English Touring Theatre
The Lowry, Salford
The Herbal Bed: The Secret Life of Shakespeare’s Daughter takes the sparse historical details of a suit for slander and weaves them into an engaging tale. The facts are few: Susanna Hall (Shakespeare’s oldest daughter) was accused, in 1613, of having an affair with a local man, Rafe Smith. The accuser, Jack Lane, was convicted of slander, and excommunicated for his crime.
Playwright Peter Whelan extrapolates a convincing narrative from these scant details; indeed, in this version of events, Lane is telling the truth: Susanna and Rafe have indeed been intimate. But, with help from her reluctant maid, Susanna takes the moral high ground, and Lane is exposed as a spiteful liar.
It’s an interesting play, with strong performances.
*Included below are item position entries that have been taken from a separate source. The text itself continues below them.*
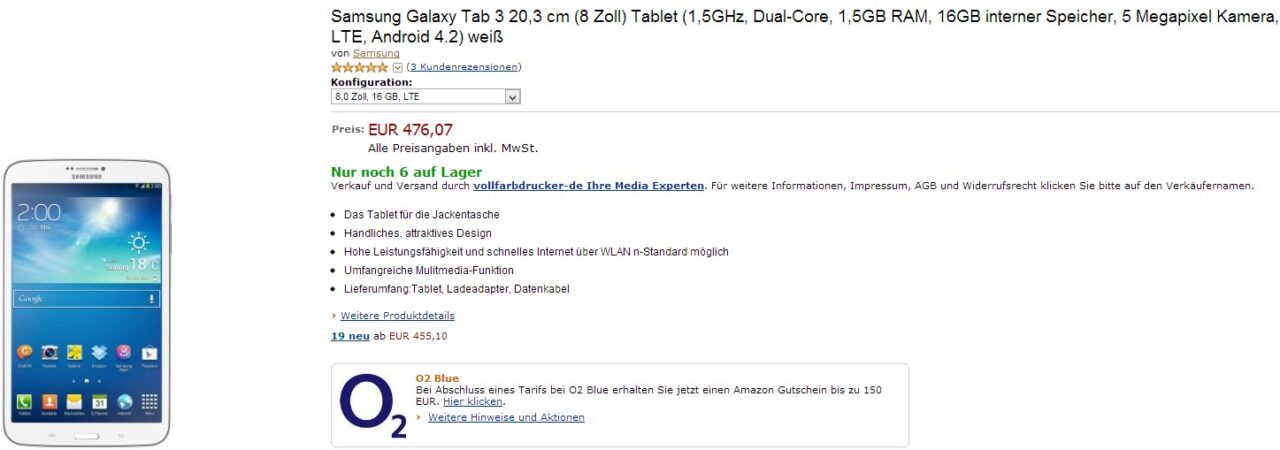Viewport: 1280px width, 450px height.
Task: Click the Samsung brand link
Action: point(376,53)
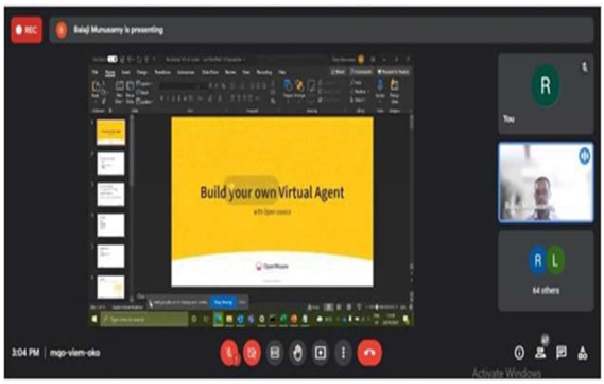Open the meeting details info icon
The image size is (604, 384).
[519, 352]
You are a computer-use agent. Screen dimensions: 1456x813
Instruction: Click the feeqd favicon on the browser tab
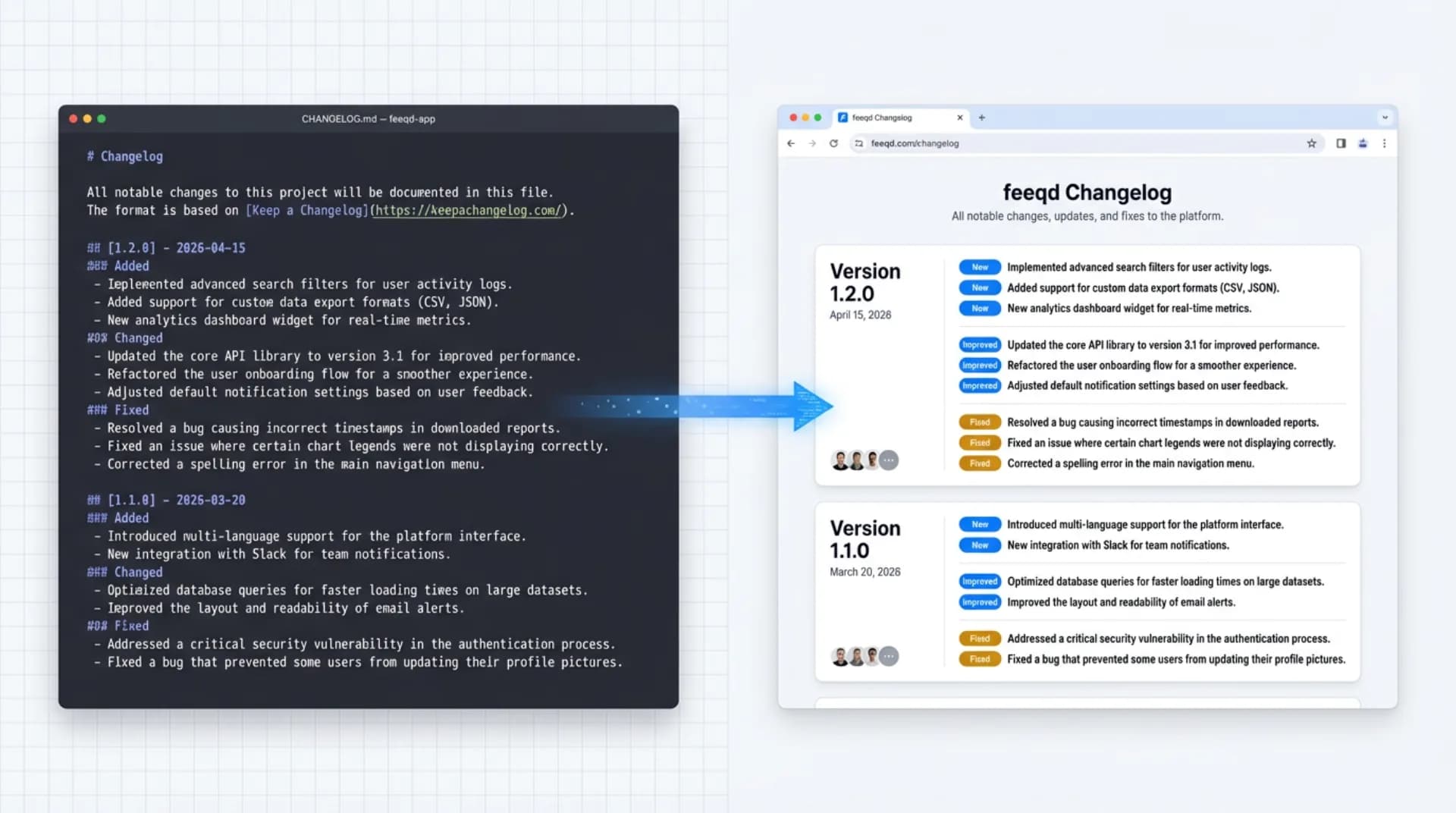843,118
Michael Mears, as Vicar-General Goche, is a real delight: a perfect incarnation of lugubrious self-righteousness, revelling in the sordid details of the sin he so abhors. Matt Whitchurch, as the hapless Lane, is also very good: a brash, emphatic performance, yes, but also a convincing one, and a welcome relief in what is overall a very measured piece.
If there’s a problem with this production, it’s in the measured tone. There’s no peril here, no real tension. We know the outcome of the case; we know Susanna’s reputation – and her marriage – survive the accusations sent her way. And nobody gets carried away by emotion: apart from one brief moment of passion, Rafe and Susanna behave with sober propriety; Susanna’s husband, John Hall (Jonathan Guy Lewis) remains calm throughout. The affair, such as it is, doesn’t really seem to matter; no one’s heart is broken; no one really cares.
In the programme, director James Dacre says that Whelan “never imposes an unrealistic crisis for the sake of good drama.” And, of course, no one wants to see an unrealistic crisis in a serious play like this. But what would be wrong with a realistic crisis? It’s a fictionalised account; the possibilities are limitless. And a little excitement would go a long way.
Despite this niggle, I enjoyed The Herbal Bed. It’s intelligently conceived, and well delivered – certainly one to watch.